* TASK BRIEF *
Reproduce the records between the line containing "At what coordinates should I click to accomplish: Launch" and the line containing "will [83, 489].", inclusive, with "subscribe" changed to "unsubscribe" and everything else left as it is.

# GIVEN DATA start

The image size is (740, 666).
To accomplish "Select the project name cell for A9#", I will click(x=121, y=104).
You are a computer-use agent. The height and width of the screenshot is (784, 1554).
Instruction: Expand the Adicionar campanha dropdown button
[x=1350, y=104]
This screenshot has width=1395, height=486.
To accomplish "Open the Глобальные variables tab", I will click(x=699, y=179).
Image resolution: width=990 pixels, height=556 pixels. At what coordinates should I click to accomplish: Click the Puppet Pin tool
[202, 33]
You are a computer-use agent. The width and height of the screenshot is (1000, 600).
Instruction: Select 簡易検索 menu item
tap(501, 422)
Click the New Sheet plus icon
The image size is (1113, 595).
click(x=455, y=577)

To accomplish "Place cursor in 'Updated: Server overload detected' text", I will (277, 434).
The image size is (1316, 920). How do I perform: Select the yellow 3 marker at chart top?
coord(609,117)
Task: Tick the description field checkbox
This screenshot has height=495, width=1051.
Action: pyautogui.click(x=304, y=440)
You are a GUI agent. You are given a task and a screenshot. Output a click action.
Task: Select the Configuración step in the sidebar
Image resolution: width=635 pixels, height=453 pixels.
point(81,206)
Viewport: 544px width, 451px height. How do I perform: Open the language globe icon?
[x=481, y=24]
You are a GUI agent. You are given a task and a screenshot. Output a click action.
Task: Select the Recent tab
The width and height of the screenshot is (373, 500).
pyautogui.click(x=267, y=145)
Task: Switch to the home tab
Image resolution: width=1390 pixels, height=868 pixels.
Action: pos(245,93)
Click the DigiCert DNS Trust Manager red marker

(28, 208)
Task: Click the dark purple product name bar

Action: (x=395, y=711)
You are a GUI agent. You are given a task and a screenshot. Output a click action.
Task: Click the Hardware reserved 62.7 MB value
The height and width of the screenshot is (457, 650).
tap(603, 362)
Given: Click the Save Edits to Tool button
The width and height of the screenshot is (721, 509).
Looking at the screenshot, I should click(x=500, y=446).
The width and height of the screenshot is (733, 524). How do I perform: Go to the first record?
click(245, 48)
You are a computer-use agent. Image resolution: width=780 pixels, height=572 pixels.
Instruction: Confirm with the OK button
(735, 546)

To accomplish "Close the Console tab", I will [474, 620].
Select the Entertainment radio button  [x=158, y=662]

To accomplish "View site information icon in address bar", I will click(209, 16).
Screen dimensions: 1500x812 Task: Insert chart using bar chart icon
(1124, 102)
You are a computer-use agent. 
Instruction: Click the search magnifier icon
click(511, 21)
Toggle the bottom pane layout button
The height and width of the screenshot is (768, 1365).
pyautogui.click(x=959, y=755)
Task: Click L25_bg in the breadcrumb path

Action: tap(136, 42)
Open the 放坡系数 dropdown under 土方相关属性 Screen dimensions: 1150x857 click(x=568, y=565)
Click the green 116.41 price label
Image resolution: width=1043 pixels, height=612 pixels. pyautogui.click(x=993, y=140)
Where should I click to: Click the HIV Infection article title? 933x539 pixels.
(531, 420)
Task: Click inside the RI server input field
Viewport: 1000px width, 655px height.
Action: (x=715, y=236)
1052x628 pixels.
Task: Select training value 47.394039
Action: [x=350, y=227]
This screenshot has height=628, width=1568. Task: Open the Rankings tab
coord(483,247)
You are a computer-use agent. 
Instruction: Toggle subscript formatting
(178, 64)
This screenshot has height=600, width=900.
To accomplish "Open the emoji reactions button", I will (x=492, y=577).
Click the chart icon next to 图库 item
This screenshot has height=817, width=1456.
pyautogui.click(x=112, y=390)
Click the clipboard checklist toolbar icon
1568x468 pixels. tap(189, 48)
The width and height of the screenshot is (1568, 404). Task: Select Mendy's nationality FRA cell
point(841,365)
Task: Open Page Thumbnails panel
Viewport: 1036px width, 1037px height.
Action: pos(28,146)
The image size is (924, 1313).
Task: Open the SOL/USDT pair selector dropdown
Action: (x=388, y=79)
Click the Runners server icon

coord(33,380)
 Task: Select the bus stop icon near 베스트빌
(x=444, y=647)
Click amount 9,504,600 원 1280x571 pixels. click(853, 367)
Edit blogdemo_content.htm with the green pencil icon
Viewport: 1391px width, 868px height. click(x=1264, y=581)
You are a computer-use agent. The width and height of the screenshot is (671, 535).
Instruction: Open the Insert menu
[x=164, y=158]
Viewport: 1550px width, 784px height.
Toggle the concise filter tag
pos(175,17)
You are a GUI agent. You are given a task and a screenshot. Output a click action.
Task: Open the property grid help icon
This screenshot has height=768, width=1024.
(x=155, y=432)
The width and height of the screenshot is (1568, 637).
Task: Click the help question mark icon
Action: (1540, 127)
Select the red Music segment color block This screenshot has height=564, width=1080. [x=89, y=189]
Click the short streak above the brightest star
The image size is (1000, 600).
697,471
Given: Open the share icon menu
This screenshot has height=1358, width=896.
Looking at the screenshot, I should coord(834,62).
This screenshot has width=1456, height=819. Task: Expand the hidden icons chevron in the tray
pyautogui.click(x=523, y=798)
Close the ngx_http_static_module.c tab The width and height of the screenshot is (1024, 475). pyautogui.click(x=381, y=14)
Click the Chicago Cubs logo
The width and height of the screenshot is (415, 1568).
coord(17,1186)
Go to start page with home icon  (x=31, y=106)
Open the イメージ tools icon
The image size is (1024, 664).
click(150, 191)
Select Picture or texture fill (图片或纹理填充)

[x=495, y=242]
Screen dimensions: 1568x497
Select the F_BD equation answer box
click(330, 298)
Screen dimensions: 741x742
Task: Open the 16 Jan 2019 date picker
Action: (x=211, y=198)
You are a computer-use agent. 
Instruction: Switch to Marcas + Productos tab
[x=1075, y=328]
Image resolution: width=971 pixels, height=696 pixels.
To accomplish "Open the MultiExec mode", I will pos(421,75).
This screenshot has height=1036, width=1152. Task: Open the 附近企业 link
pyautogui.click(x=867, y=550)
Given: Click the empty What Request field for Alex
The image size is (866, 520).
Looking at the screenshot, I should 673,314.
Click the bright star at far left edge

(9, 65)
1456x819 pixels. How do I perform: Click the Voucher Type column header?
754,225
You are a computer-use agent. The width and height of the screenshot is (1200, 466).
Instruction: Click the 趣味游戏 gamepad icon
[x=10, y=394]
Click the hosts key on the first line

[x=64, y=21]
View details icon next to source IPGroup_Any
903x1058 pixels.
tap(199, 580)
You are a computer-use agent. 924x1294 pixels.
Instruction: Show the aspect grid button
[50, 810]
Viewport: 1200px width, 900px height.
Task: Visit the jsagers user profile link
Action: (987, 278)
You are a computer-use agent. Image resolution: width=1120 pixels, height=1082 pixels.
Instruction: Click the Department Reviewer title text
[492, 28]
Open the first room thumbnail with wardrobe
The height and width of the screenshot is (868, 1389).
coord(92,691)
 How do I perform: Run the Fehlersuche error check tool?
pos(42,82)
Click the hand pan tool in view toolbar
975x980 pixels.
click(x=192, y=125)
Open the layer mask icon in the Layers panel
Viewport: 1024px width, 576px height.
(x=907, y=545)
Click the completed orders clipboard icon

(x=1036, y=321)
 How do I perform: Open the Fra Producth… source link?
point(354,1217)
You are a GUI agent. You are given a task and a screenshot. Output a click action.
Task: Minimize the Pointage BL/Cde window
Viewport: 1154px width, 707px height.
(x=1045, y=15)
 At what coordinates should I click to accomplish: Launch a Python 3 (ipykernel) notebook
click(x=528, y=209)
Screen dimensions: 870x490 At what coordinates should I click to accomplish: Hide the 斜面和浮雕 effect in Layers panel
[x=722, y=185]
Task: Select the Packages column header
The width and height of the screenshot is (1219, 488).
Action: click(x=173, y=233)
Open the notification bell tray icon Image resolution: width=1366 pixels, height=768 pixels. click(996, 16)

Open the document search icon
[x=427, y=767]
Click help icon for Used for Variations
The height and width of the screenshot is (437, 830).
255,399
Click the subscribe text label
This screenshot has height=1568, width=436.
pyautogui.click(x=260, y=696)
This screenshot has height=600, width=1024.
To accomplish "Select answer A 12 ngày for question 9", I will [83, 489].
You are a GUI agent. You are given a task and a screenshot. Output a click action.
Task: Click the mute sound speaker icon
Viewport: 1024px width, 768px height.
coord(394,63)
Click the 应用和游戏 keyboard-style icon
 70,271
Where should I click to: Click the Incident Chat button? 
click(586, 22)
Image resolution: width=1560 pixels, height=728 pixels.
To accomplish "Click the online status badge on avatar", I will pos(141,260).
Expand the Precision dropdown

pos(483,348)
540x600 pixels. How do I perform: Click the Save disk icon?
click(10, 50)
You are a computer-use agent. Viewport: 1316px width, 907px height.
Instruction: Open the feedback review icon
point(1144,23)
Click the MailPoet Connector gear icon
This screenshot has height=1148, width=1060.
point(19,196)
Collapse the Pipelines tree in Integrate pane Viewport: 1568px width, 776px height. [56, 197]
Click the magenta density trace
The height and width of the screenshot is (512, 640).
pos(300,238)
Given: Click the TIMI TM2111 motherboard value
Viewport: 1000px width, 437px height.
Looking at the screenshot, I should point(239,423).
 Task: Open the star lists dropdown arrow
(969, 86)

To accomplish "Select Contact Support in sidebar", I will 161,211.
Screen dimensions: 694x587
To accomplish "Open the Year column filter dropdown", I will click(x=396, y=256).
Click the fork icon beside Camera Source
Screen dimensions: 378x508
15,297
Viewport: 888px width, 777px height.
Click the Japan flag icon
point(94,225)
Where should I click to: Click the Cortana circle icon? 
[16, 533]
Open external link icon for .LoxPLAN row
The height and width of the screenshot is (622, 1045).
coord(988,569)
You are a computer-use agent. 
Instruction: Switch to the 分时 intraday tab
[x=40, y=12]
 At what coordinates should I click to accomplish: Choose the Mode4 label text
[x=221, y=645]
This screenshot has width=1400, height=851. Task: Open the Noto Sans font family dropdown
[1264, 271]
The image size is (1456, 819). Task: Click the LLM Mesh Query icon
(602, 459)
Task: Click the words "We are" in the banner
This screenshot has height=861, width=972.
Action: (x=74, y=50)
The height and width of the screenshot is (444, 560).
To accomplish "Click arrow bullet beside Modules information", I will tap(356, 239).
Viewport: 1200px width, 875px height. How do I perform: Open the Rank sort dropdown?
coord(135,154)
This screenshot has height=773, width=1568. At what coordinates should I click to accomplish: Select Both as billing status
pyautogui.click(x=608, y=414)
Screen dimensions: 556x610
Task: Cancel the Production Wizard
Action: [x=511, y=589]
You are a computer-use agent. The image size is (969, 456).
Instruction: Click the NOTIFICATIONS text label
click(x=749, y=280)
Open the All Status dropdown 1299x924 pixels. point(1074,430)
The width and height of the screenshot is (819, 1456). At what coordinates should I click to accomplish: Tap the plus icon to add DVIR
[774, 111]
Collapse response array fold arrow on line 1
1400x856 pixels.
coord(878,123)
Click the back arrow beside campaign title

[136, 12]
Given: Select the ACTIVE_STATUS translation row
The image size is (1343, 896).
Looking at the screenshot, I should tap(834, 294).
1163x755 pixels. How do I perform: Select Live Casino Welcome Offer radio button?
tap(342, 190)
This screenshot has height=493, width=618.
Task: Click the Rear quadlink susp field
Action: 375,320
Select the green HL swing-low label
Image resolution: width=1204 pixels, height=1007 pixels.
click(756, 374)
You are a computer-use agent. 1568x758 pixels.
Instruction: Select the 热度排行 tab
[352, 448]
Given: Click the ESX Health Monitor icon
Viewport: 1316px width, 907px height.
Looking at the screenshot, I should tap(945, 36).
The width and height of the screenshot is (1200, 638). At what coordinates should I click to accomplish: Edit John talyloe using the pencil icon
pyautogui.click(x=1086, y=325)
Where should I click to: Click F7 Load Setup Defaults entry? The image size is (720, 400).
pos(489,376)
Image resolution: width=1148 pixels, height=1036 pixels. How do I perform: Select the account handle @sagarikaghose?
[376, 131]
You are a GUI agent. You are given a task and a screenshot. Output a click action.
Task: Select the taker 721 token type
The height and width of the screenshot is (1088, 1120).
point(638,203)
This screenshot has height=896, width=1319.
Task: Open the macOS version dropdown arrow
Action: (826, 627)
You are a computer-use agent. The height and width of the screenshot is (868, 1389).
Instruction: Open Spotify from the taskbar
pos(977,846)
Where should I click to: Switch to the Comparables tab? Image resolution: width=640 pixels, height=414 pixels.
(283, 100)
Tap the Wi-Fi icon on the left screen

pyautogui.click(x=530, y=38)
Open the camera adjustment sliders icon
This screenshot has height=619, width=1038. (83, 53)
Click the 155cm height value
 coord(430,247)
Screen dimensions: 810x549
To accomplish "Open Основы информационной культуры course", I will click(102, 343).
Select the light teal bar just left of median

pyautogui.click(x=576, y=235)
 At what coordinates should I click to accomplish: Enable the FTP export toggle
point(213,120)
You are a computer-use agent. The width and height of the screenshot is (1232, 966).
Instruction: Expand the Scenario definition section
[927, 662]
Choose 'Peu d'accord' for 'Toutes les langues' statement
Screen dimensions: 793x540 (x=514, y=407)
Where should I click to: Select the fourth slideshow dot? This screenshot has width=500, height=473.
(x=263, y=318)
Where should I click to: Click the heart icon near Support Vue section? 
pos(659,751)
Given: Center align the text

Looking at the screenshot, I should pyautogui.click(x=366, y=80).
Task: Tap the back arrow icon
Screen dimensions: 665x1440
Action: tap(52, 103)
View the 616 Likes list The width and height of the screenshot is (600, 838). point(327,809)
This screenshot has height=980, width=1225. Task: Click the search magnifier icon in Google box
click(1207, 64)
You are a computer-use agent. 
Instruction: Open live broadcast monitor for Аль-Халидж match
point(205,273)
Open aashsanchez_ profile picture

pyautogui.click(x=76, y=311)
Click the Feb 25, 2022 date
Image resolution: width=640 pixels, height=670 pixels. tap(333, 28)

# GIVEN DATA end

* THE OUTPUT *
 At what coordinates should I click to accomplish: Launch a Python 3 (ipykernel) notebook
click(x=528, y=209)
Screen dimensions: 870x490 At what coordinates should I click to accomplish: Hide the 斜面和浮雕 effect in Layers panel
[x=722, y=185]
Task: Select the Packages column header
The width and height of the screenshot is (1219, 488).
Action: click(x=173, y=233)
Open the notification bell tray icon Image resolution: width=1366 pixels, height=768 pixels. click(996, 16)

Open the document search icon
[x=427, y=767]
Click help icon for Used for Variations
The height and width of the screenshot is (437, 830).
255,399
Click the unsubscribe text label
This screenshot has height=1568, width=436.
pyautogui.click(x=260, y=696)
This screenshot has height=600, width=1024.
To accomplish "Select answer A 12 ngày for question 9", I will [83, 489].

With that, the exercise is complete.